What needs to be done
Rewrite the part of the listing that opens with the line containing "Where should I click to: Click the bar" and runs through the end of the listing, replacing "Overall Score" with "Total Score" and keeping everything else unchanged. Leave the pictures out of your answer.

-- begin Data section --

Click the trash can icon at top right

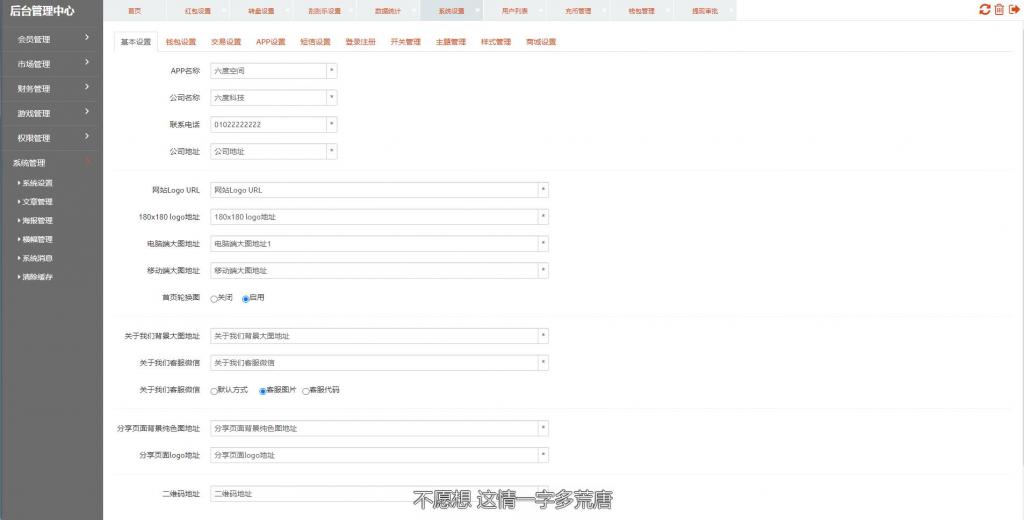[x=999, y=10]
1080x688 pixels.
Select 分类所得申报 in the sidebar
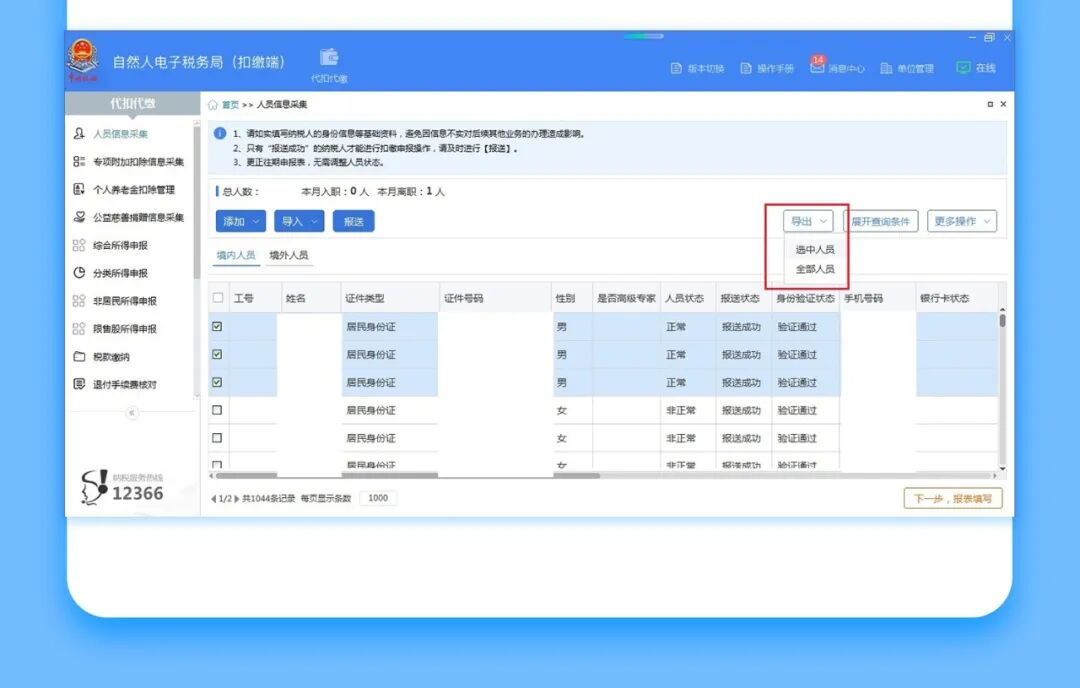[x=119, y=273]
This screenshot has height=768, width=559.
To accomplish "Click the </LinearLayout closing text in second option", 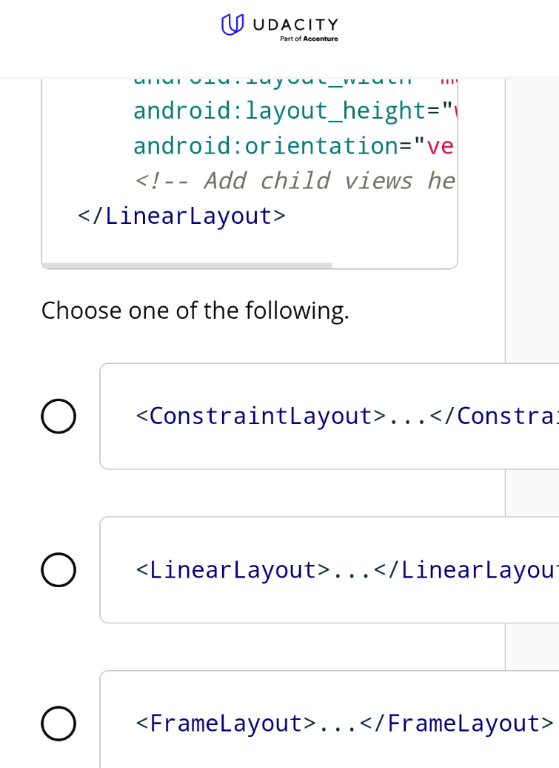I will (465, 570).
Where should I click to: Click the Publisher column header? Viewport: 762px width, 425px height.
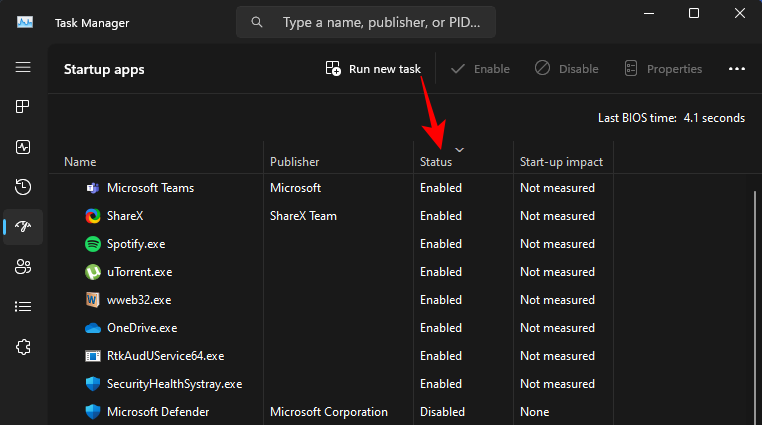[x=294, y=162]
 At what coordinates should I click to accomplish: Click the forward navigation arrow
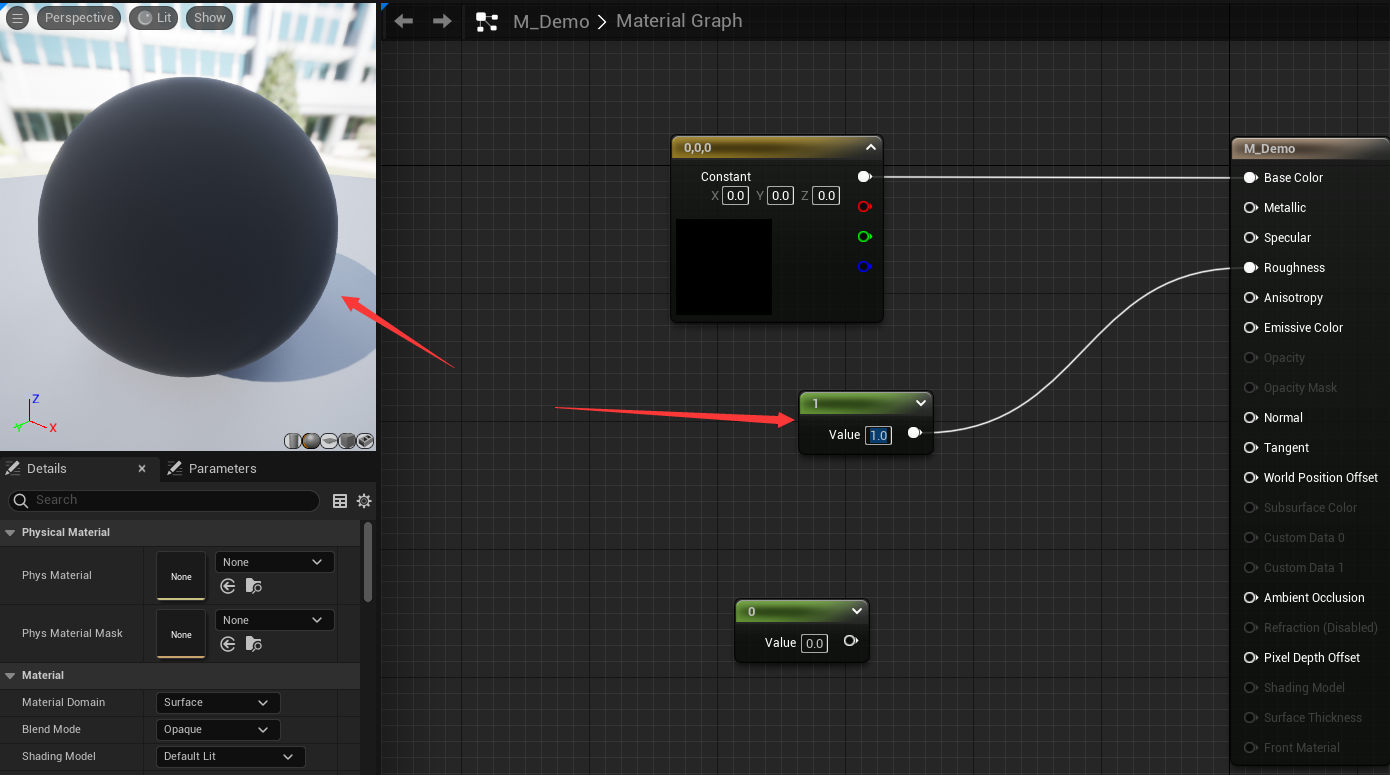click(x=442, y=21)
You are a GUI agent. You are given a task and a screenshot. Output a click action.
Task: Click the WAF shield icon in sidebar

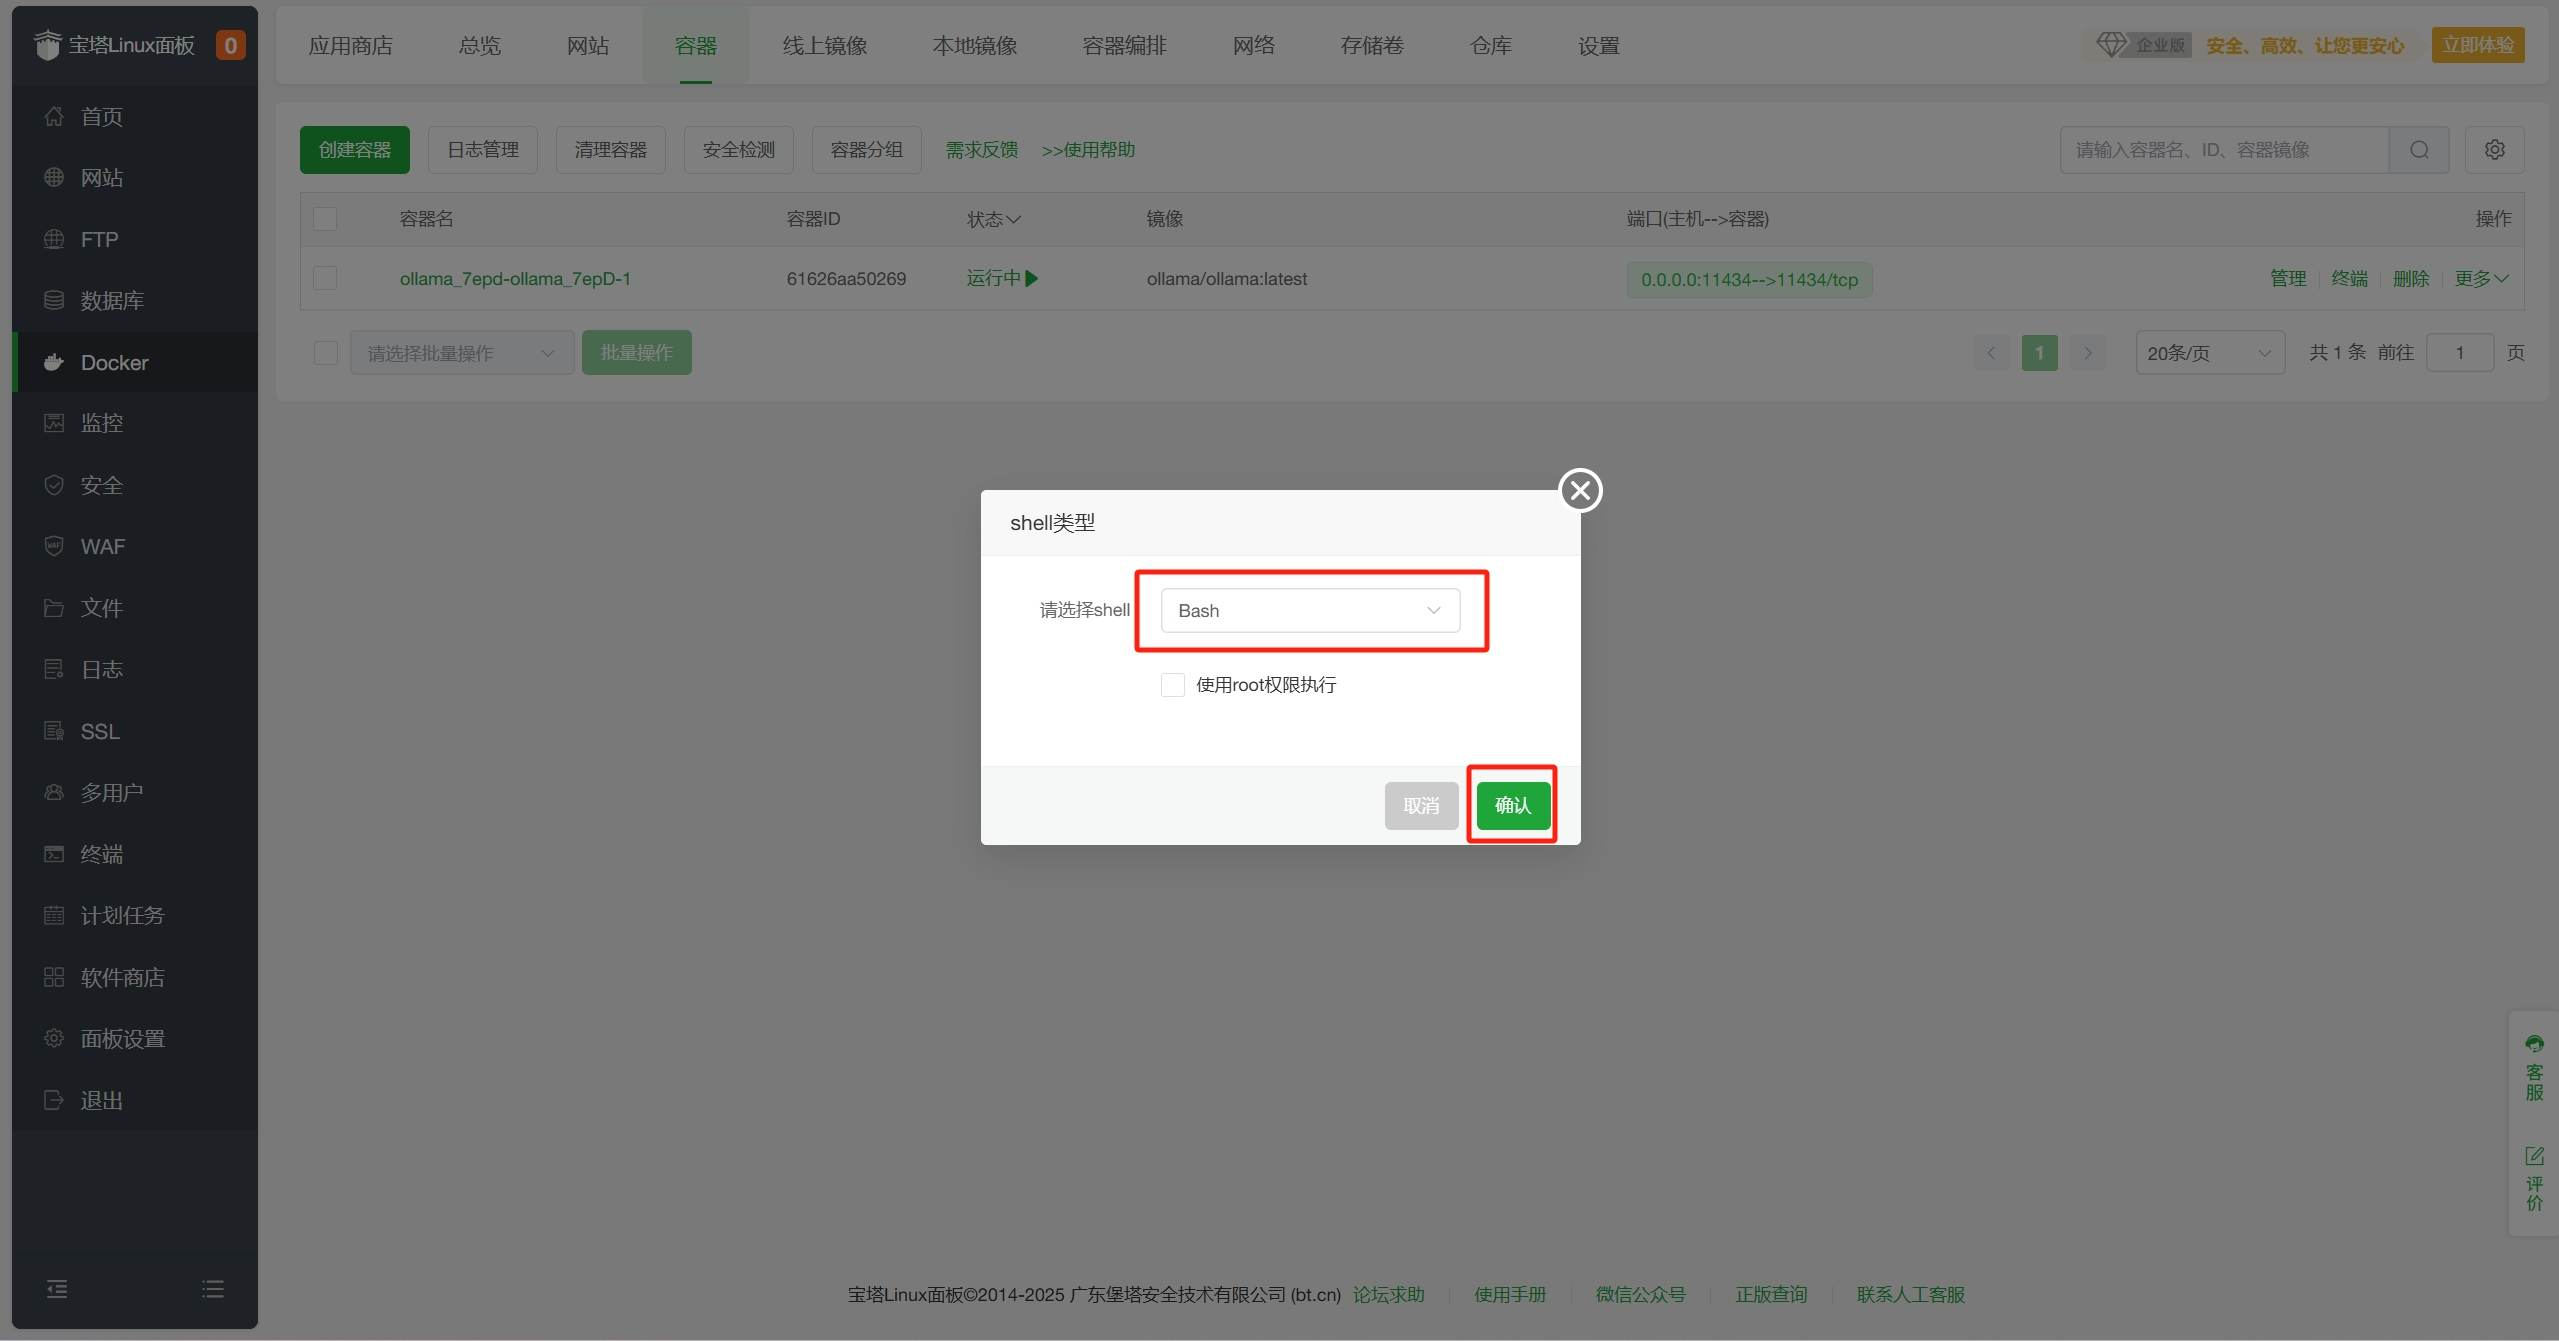coord(54,546)
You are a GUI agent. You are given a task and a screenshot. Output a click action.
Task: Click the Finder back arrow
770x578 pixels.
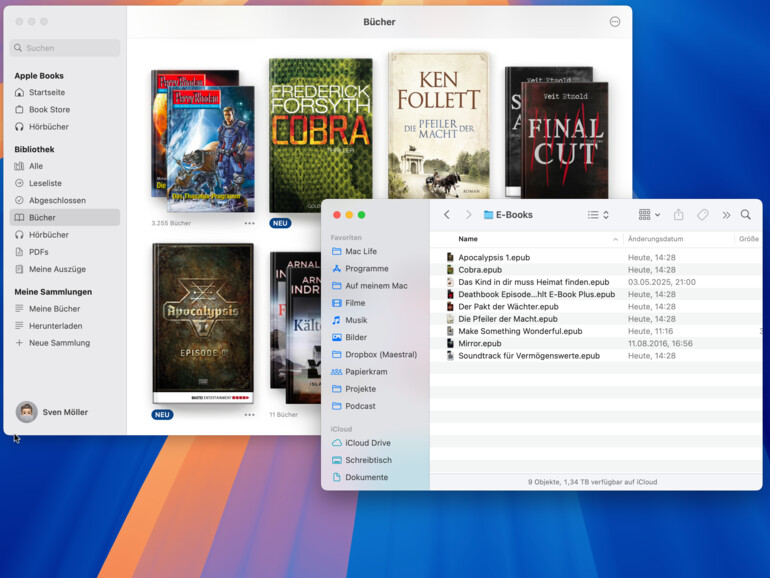point(447,215)
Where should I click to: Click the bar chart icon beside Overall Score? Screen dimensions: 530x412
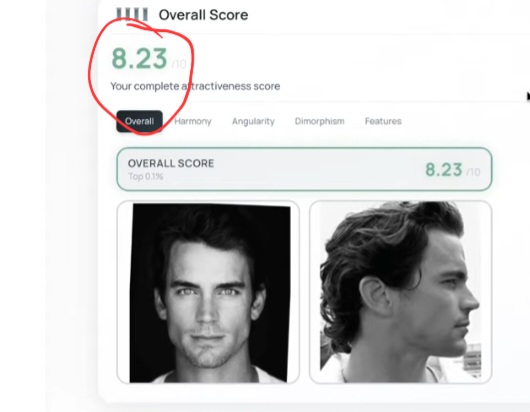click(x=132, y=14)
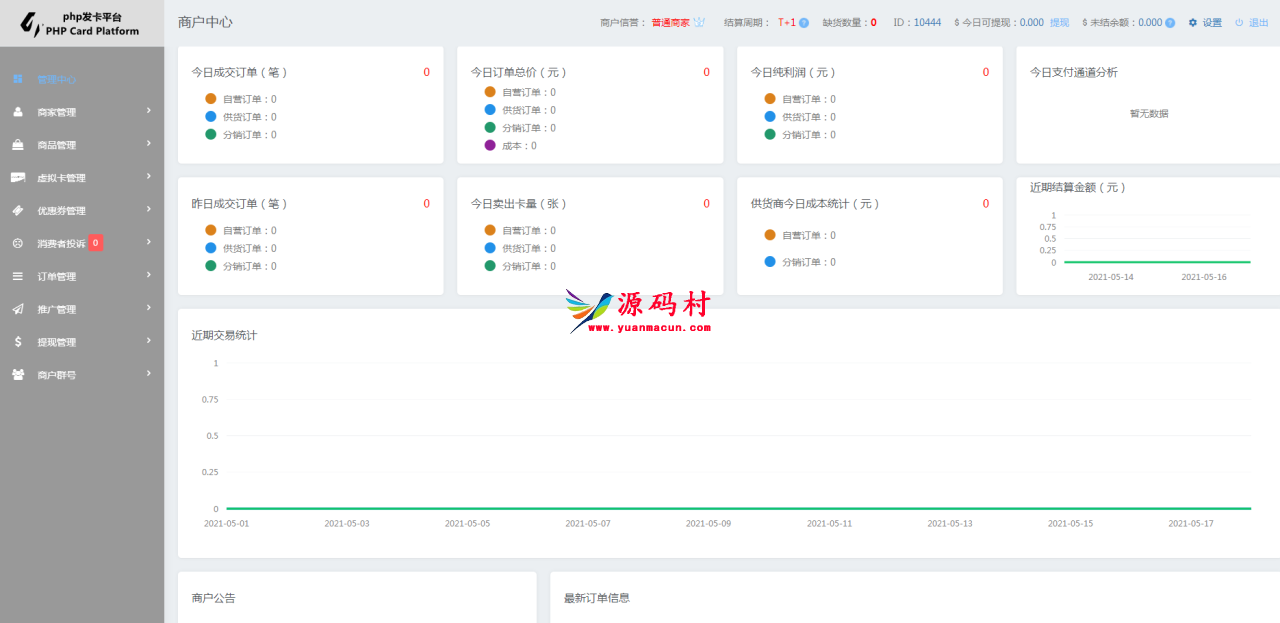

-- end Data section --

Exercise answer
Where should I click to: Click the bar chart icon beside Total Score? Screen dimensions: 530x412
click(x=132, y=14)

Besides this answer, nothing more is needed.